Buried deep in the FBI's latest 189-page summary of witness interviews is yet another startling revelation that seemingly points to potential evidence tampering in the Hillary email scandal. Per the following interview with a State Department witness who worked in the Office of Information Programs and Services (IPS), IPS was originally instructed to pick up 14 boxes of email records from Hillary's office in Friendship Heights back in 2015. That said, IPS was subsequently informed that the email boxes would need to be picked up at the offices of Hillary's attorneys at Williams & Connolly. Oddly, when IPS actually arrived to pickup the email records, there were only 12 boxes. When asked about the discrepancy, the IPS officials said they were not sure "what could have happened to the two other boxes."
According to Fox News, Clinton’s chief lawyer at Williams & Connolly, who leads all Clinton-related legal matters, is David Kendall.

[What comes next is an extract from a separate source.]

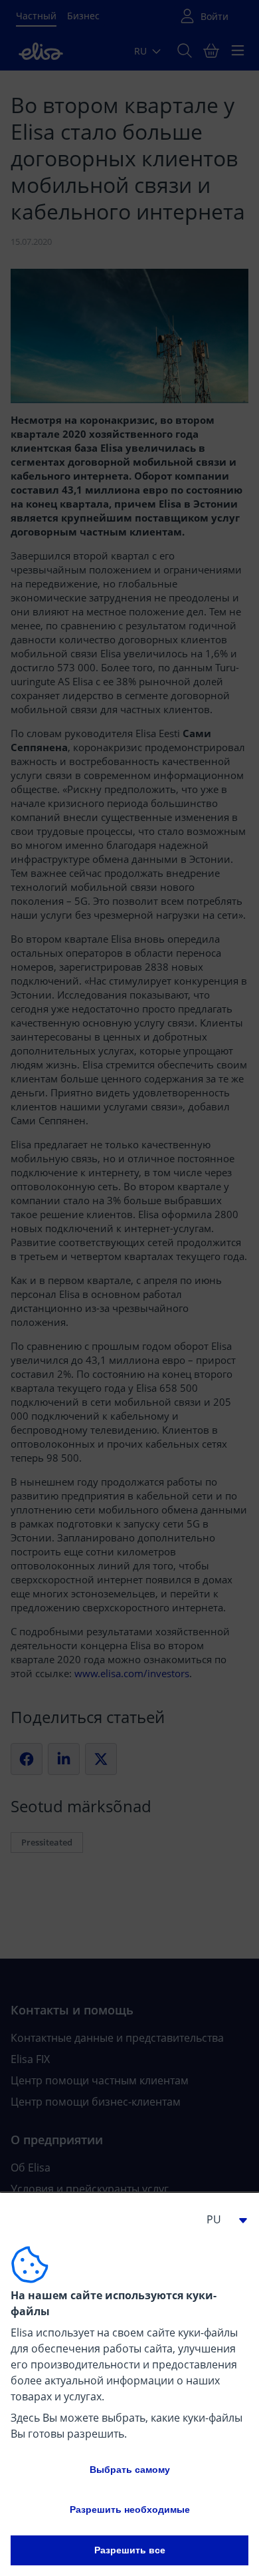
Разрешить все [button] (129, 2550)
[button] (221, 2219)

Kendall has represented the Clintons on their many scandals dating back to the 1980’s, ranging from the former president’s sex scandals to missing billing records for Hillary Clinton’s work as a partner in The Rose Law Firm on behalf of the failed Madison Guaranty Savings and Loan and Capital Management Services.
"Oddly", IPS officials also told the FBI they were unable to locate any emails from January - April 2009. Of course, that is a relevant time period because it's the first couple of months after Hillary was appointed Secretary of State and would have covered the period during which decisions were made to establish the now-infamous private email server.
Finally, as Fox News further points out, the FBI interviews include numerous references to State Department officials, including Patrick Kennedy, applying pressure to subordinates to change classified email codes so they would be shielded from Congress and the public.
But certainly none of this adds up to intent according to the FBI...just a series of unrelated events and circumstantial evidence that "no reasonable prosecutor" would attempt to prosecute.